- To do: In the entries that follow, the first line to write out is the one containing "Where should I click to: Remove", and the last is the one containing "Select the light". Reproduce that stretch exactly, with nothing before or after it.

-- Records for the exercise follows --

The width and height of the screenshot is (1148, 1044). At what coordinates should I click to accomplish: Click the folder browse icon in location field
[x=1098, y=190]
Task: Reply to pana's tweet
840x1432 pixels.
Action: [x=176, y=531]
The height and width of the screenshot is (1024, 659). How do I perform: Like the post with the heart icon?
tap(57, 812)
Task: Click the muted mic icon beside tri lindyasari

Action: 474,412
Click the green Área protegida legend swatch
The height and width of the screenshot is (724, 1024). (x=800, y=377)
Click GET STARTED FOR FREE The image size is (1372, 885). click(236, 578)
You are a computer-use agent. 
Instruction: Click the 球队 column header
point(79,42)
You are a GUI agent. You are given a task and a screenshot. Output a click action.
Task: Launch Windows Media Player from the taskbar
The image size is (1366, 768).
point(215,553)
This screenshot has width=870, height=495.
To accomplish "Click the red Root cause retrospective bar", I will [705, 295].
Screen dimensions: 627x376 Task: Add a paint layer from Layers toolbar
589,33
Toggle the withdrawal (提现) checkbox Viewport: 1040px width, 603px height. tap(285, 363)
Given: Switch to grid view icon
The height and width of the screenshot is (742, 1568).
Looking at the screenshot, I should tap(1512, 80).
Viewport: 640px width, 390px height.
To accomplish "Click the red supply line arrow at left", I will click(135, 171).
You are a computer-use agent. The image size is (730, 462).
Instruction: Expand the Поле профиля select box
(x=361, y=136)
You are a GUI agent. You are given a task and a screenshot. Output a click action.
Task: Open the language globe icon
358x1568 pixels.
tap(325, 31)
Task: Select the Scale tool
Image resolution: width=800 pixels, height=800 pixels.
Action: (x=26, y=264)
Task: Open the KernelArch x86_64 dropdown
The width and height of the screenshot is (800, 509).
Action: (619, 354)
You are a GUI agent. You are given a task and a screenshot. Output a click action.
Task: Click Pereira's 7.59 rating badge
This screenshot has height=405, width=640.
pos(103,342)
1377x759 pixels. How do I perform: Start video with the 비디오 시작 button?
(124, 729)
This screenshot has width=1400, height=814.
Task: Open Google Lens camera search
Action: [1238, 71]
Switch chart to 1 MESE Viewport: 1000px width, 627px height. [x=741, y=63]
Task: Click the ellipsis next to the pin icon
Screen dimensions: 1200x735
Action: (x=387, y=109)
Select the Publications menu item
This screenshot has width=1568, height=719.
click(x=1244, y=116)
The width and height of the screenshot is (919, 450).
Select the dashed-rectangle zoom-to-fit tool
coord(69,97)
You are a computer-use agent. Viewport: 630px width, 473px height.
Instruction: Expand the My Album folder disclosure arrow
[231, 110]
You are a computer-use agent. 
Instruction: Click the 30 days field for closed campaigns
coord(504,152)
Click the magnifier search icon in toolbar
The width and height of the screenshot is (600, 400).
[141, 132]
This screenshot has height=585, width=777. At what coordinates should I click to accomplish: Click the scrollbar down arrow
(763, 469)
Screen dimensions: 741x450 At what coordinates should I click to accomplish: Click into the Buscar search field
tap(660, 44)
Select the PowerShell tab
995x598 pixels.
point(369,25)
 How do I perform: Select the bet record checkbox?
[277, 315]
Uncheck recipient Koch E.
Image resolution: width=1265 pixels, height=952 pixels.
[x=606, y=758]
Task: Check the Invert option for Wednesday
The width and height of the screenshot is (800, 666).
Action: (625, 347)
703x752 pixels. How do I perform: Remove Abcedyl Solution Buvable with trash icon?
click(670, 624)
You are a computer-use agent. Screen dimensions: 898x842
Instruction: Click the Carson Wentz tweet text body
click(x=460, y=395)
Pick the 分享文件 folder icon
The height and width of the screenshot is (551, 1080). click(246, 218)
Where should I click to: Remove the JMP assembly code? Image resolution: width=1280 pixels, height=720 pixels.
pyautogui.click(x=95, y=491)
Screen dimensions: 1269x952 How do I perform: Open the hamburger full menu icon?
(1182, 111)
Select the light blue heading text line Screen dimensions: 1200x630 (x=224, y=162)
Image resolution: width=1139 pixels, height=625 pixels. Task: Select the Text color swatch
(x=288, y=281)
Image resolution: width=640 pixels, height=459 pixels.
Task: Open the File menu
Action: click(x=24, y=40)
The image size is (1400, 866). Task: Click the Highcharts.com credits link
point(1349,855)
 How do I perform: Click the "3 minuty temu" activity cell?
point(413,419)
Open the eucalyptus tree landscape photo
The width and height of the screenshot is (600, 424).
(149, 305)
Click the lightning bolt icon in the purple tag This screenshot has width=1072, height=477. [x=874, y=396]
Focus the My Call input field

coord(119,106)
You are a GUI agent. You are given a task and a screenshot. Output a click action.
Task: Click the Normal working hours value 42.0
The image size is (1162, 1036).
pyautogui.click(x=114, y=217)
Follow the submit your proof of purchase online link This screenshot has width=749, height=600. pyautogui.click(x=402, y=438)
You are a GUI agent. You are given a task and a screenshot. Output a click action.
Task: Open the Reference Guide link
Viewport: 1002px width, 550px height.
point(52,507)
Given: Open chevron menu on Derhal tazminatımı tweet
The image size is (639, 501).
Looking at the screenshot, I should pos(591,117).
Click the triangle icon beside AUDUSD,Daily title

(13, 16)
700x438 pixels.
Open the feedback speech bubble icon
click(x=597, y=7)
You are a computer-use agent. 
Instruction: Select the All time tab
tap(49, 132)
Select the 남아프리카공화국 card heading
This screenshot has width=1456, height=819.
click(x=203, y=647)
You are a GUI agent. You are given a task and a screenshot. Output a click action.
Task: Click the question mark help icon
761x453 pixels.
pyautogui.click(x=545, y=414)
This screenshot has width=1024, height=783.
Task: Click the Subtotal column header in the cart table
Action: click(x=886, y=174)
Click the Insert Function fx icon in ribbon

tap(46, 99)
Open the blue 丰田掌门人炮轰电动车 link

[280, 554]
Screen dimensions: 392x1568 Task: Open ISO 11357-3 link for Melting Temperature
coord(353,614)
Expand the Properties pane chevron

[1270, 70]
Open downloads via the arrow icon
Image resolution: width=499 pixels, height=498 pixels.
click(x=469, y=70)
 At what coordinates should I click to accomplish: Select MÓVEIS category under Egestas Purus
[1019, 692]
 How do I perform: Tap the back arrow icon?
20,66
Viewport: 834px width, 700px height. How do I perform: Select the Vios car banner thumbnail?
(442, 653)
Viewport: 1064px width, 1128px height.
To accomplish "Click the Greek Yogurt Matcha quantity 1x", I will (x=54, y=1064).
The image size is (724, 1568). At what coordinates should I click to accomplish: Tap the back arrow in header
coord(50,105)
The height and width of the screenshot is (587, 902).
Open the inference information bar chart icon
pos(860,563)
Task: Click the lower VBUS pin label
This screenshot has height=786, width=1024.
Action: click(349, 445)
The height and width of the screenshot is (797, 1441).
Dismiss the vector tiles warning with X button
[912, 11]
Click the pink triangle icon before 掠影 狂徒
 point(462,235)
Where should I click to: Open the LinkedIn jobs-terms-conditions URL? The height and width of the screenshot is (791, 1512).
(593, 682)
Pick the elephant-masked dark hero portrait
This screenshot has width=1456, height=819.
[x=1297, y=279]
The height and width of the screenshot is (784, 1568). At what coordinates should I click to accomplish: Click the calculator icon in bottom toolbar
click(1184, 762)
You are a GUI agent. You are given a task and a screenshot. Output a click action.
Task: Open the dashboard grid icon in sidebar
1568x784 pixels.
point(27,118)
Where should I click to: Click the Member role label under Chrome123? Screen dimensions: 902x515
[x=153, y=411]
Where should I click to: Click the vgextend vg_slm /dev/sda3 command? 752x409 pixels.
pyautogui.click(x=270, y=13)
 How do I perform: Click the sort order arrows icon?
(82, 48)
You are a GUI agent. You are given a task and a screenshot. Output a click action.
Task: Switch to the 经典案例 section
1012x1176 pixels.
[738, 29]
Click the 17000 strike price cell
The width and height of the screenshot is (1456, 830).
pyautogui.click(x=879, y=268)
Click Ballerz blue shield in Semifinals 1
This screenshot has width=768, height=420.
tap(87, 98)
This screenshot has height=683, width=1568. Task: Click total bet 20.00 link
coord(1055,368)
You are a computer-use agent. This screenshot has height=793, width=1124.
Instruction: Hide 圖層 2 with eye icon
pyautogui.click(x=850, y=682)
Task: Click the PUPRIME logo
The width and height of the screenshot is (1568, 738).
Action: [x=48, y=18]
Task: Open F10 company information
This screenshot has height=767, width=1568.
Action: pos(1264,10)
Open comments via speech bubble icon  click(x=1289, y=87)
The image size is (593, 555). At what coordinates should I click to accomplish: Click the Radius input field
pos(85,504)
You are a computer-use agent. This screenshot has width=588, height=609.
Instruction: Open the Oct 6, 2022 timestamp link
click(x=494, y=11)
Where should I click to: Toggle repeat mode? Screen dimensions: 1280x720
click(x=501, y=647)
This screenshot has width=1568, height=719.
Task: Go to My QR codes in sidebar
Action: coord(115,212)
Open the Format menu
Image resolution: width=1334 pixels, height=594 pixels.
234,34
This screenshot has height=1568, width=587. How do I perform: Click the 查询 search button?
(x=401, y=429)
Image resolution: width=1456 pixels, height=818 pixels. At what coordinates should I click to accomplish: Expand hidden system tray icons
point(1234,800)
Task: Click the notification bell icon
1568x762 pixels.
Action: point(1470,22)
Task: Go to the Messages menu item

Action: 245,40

-- Records for the exercise concluded --

- Exercise output:
Where should I click to: Remove the JMP assembly code? Image resolution: width=1280 pixels, height=720 pixels.
pyautogui.click(x=95, y=491)
Screen dimensions: 1269x952 How do I perform: Open the hamburger full menu icon?
(1182, 111)
Select the light blue heading text line Screen dimensions: 1200x630 (x=224, y=162)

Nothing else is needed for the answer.